Los niños eran considerados muy importantes por el simbolismo de pureza, e incluso tratados como dioses ya que el nacimiento se consideraba contrario a la muerte FOTO: DREAMSTIME

El mundo, tal y como lo conocemos, ha heredado una gran parte de las características, estilo de vida o cultura de la Edad Antigua. Tanto la época clásica de Grecia como la de Roma, dejaron costumbres que han llegado hasta nuestros días. Otras, aunque no se mantienen pero guardan relación, llamaban la atención y merece la pena recordarlas. Como es el caso de las fiestas Anfidromias, celebradas en la Antigua Grecia.

Estas celebraciones solamente son un ejemplo de que los hábitos y prácticas de la actualidad, por diferentes que sean, guardan una cierta conexión. Las Anfidromias tenían lugar para celebrar el nacimiento de un bebé, algo increíblemente importante para los antiguos griegos. En la religión griega, los niños eran considerados muy importantes por el simbolismo de pureza, e incluso tratados como dioses ya que el nacimiento se consideraba contrario a la muerte y eran los que, a priori, estaban más lejos de esta.

Mientras que hoy en día, un neonato es una bendición, trae dicha y alegría a la familia y conocidos, en la Antigua Grecia se preocupaban del futuro bebé desde que la madre sospechaba que podría estar embarazada.

Ilustres filósofos como Platón alentaba a las mujeres embarazadas a hacer ejercicio para que se facilitara el proceso de parto, mientras que Aristóteles sugería que debían comer adecuadamente. Y durante todo el embarazo, toda esa gente importante para la futura madre hacía un seguimiento de la preñez.

El día del nacimiento del bebé, solo estaba permitido que otras mujeres asistieran a la embarazada en el momento del parto. Nada de hombres, y ni siquiera el propio padre de la criatura podía estar presente. Por otro lado, el lugar en el que ocurría el parto era en el gineceo, un espacio de la casa reservado únicamente para las féminas, el cual solía ser el espacio más resguardado de la casa.

¿Qué eran las fiestas Anfidromias?

Hasta el quinto día, los bebés de la Antigua Grecia no eran mostrados al mundo. Para ello, se organizaban unas fiestas llamadas Anfidromias, a la que asistía toda la familia del recién nacido. En ella, el bebé era cargado en brazos de su padre, quien corría alrededor del fuego para mostrárselo a los invitados. Era en este momento cuando el neonato recibía el nombre, que de forma muy común, era el mismo nombre de su abuelo.

Poco después, algunas familias realizaban otra festividad, más distinta y formal.
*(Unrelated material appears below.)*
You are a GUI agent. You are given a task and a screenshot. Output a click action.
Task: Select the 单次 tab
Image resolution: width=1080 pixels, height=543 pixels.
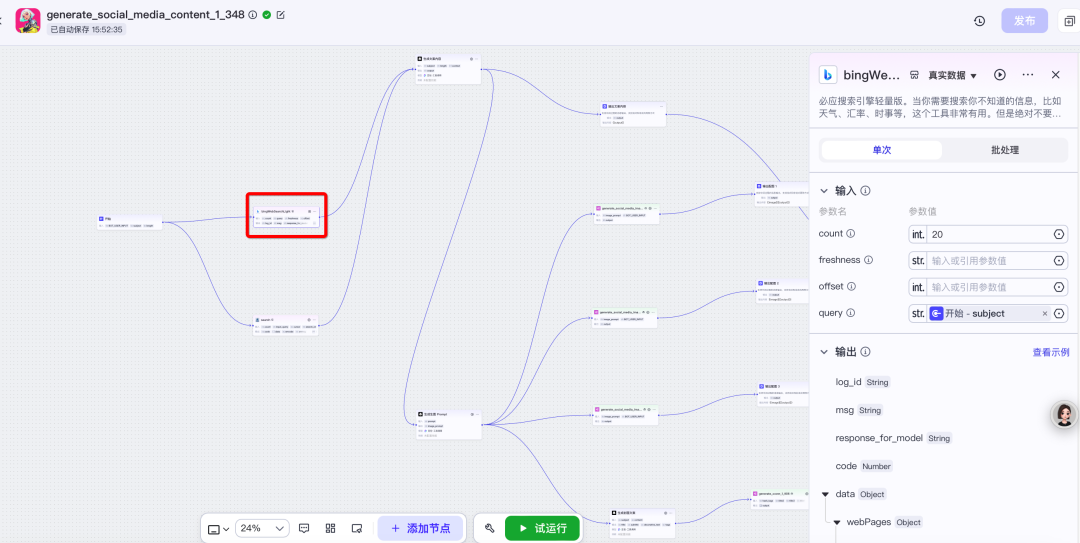pos(881,150)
Solía llevarse a cabo por aquellas familias con mayor dinero, y se incluía un banquete y un sacrificio como motivo de celebración. Tras esta fiesta, tenía lugar la presentación oficial del bebé al resto de la sociedad, que coincidía con las fiestas de las Apaturias, celebradas una vez al año entre octubre y noviembre con motivo de honrar a las diosas Atenea o Afrodita, aunque en algunos casos, también se dice que eran dedicadas a Zeus y a Dioniso.

Era en el tercer día de estas festividades cuando se llevaba a cabo la presentación de todos los bebés de ese año. Esta ocasión, se aprovechaba también para registrar los nombres de los bebés ante la fratría, es decir, la agrupación social de la comunidad (lo que viene a ser el censo, como es llamado hoy en día).

Pero el género también era importante en el momento del nacimiento de los bebés. Los antiguos griegos alababan más a los bebés varones que a las hembras, ya que, según creían, los hombres tenían más facilidades de brindar una mayor estabilidad económica al hogar durante aquella época. Por otra parte, las nuevas niñas en ese mismo año no eran tan veneradas tras su nacimiento.